Le suspense ne sera pas très long : je voterai cette motion. Je la voterai parce que, comme l'a expliqué Joëlle Garriaud-Maylam, ce projet de loi manque à trois exigences constitutionnelles qui nous semblent fondamentales : le texte remet en cause le droit des électeurs à exprimer leur suffrage selon une périodicité raisonnable ; la prorogation proposée revêt un caractère discriminatoire ; la discussion du texte risque d'entrer en contradiction avec la loi actuelle et de contraindre le pouvoir législatif à la violer, en supprimant le droit du suffrage universel par le cumul de mesures de prorogation.
Mes chers collègues, vous me direz que, en matière électorale, tout s'est toujours fait et de tout temps… Peut-être ! Il n'en reste pas moins que nos concitoyens vivant à l'étranger, que je représente dans cet hémicycle – comme la plupart de nos collègues présents aujourd'hui –, sont inquiets. Ils le sont à juste titre, dans la mesure où le Conseil constitutionnel a rappelé que la prorogation des mandats devait avoir un caractère exceptionnel et transitoire : elle doit être limitée dans le temps et strictement nécessaire à la réalisation de l'objectif de la loi. En outre, le Conseil constitutionnel ne s'est encore jamais prononcé sur une succession de prorogations accompagnée d'une amputation du mandat d'une partie des élus.
La situation inédite introduite par votre projet de loi, madame la ministre, sème le doute chez les électeurs, qui n'ont plus aucune certitude quant à la durée effective du mandat des candidats pour lesquels ils votent. Comme l'a souligné Joëlle Garriaud-Maylam, cette prorogation remet en cause le principe de sincérité du suffrage, par son caractère abusif, et le principe de l'égalité des élus devant la loi, du fait de son caractère discriminatoire. L'adoption de ce projet de loi en l'état aboutirait en effet à la prorogation du mandat des élus de la série B pour la deuxième fois, tandis que le mandat des élus de la série A serait amputé de près de deux ans. Vous comprendrez que nous ne puissions que dénoncer une telle différence de traitement.

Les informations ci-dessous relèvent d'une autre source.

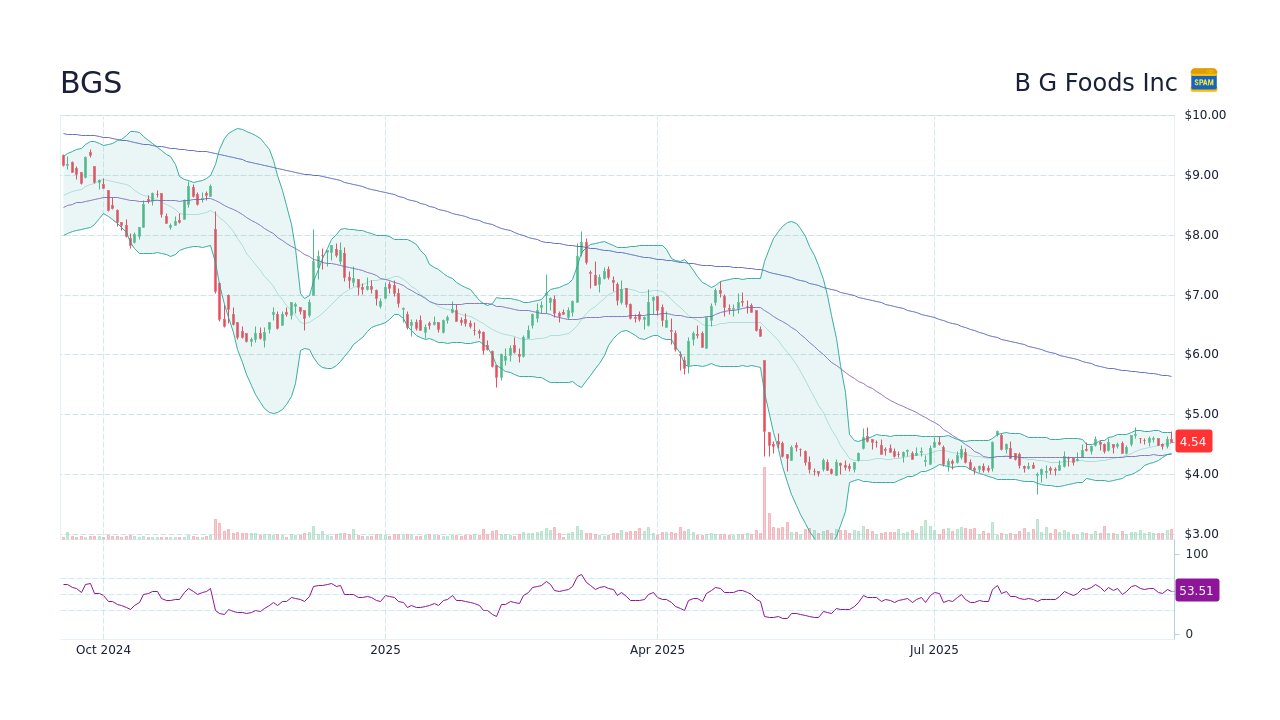
Task: Select the purple 53.51 RSI value badge
Action: (1195, 590)
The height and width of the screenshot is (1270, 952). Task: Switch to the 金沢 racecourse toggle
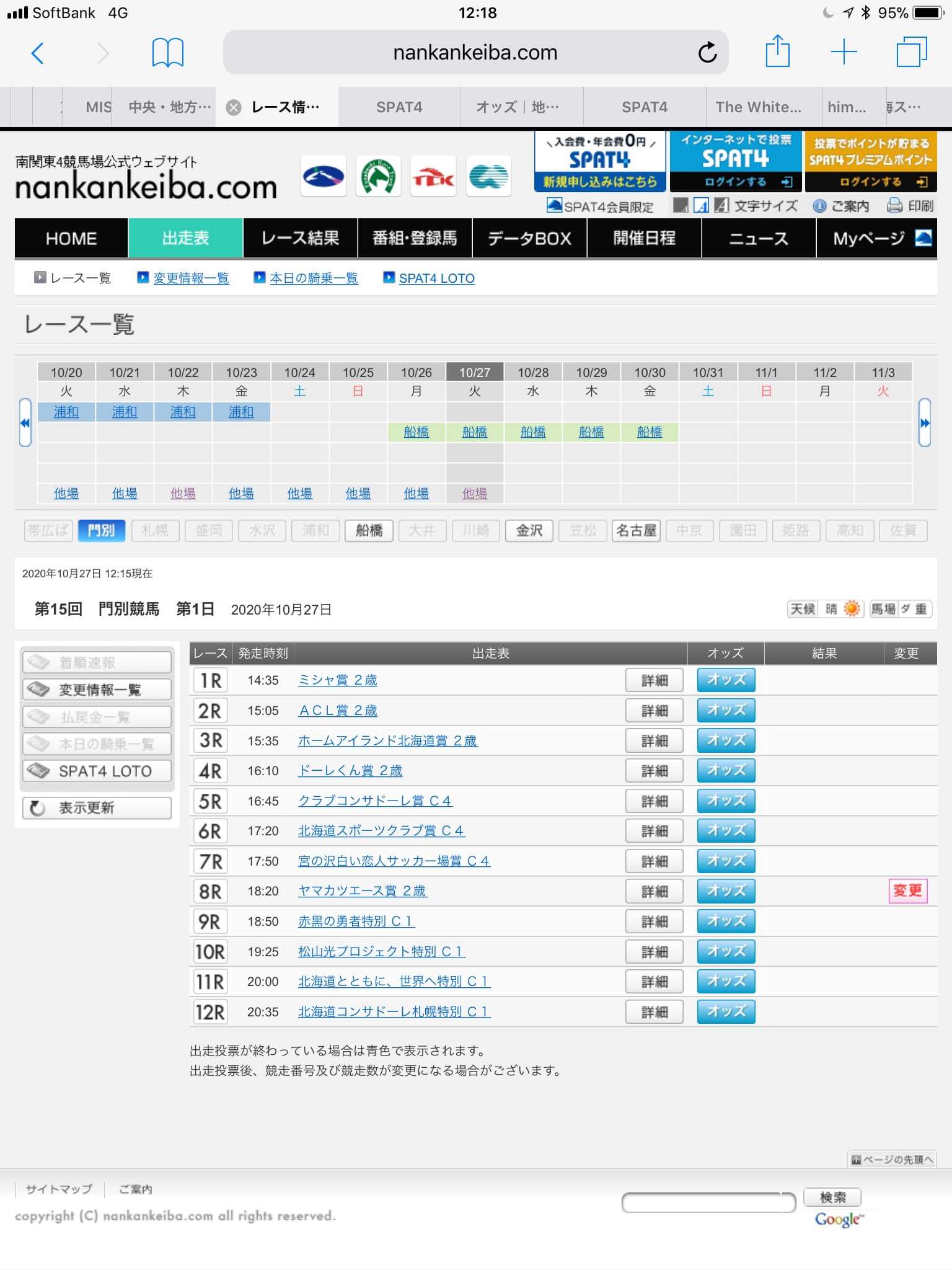coord(529,531)
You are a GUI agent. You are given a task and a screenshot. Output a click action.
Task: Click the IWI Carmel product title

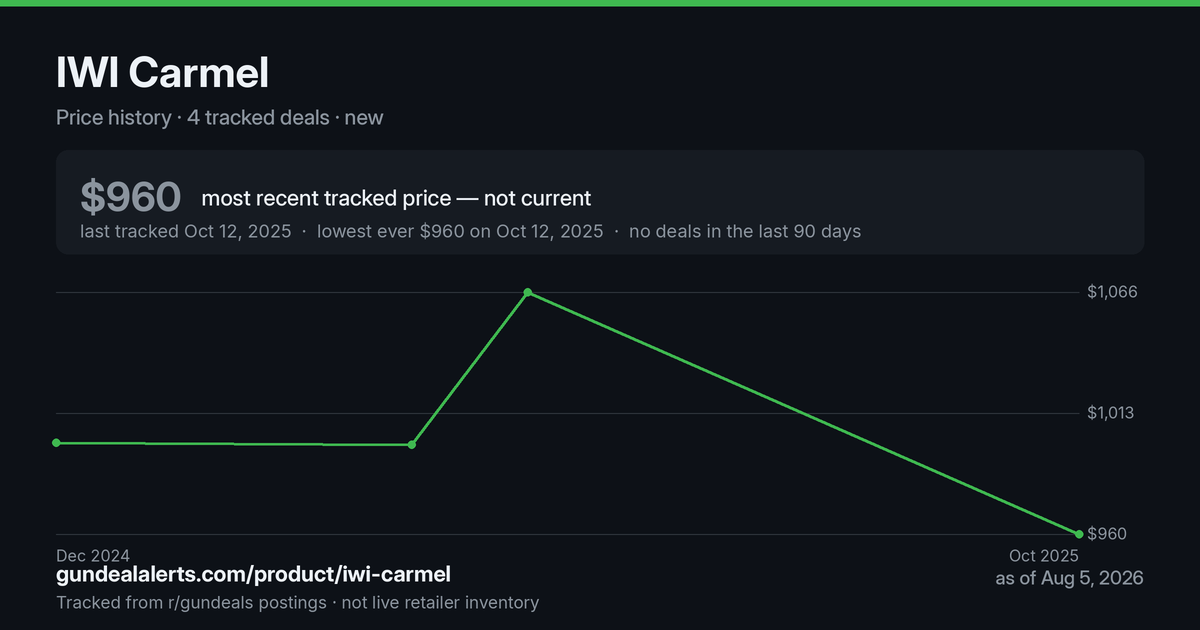click(x=162, y=74)
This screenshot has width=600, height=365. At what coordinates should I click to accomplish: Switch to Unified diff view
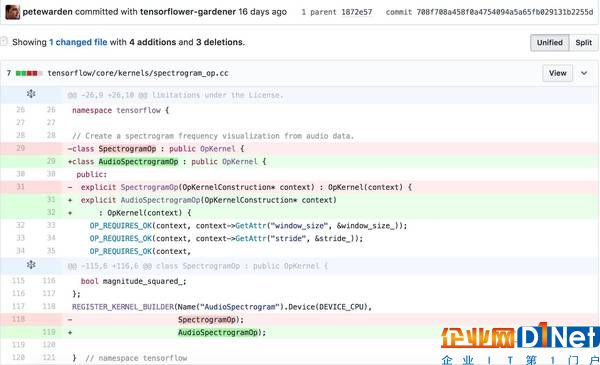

Par ailleurs, comme notre rapporteur l'a remarqué dans l'excellent rapport qu'il a rédigé à l'issue d'un travail approfondi, « l'adoption définitive de cette prorogation pourrait même, malgré l'engagement de la procédure accélérée demandée par le Gouvernement sur ce projet de loi, » – nous savons tous pourquoi ! – « intervenir au cours du délai de 90 jours précédant le jour du scrutin ». En effet, nous sommes aujourd'hui précisément à 90 jours du scrutin, puisque le terme des mandats en cours est fixé au 18 juin à minuit. Cela signifie qu'il ne reste que quelques heures à M. Fabius pour publier l'arrêté de convocation des électeurs car, en application de l'article 31-1 du décret n° 84-252 du 6 avril 1984 – cette précision est également mentionnée dans le rapport –, l'arrêté du ministre des affaires étrangères doit convoquer les électeurs au moins 90 jours avant la date du scrutin.
Vous comprenez donc aisément notre inquiétude. L'adoption de ce projet de loi validerait une illégalité commise sciemment par le Gouvernement, alors même que celui-ci a l'obligation constitutionnelle d'appliquer la loi. Madame la ministre, comment pouvez-vous accepter de bafouer autant de principes constitutionnels en légalisant une situation aussi ubuesque ? Monsieur le rapporteur, vous avez souhaité citer Léon Jozeau-Marigné, qui a déclaré en 1982 au sujet de la réforme du Conseil supérieur des Français de l'étranger, le CSFE, qu'elle allait « dans le sens d'une plus grande démocratisation ». L'AFE a d'ailleurs adopté à l'unanimité, en septembre 2012, un avis dans lequel elle souhaitait « une évolution démocratique de son statut ». C'est véritablement dans cet esprit que nous avons abordé la discussion de ce projet de loi, mais nous ne pouvons rester insensibles aux inquiétudes légitimes de nos compatriotes quant au respect de la Constitution.
C'est pourquoi, comme je l'ai indiqué dès le début de mon intervention, je soutiens cette motion qui, je l'espère, permettra au Gouvernement d'envisager des modalités de démocratisation conformes à l'esprit de notre norme juridique supérieure. Le groupe UMP votera donc cette motion.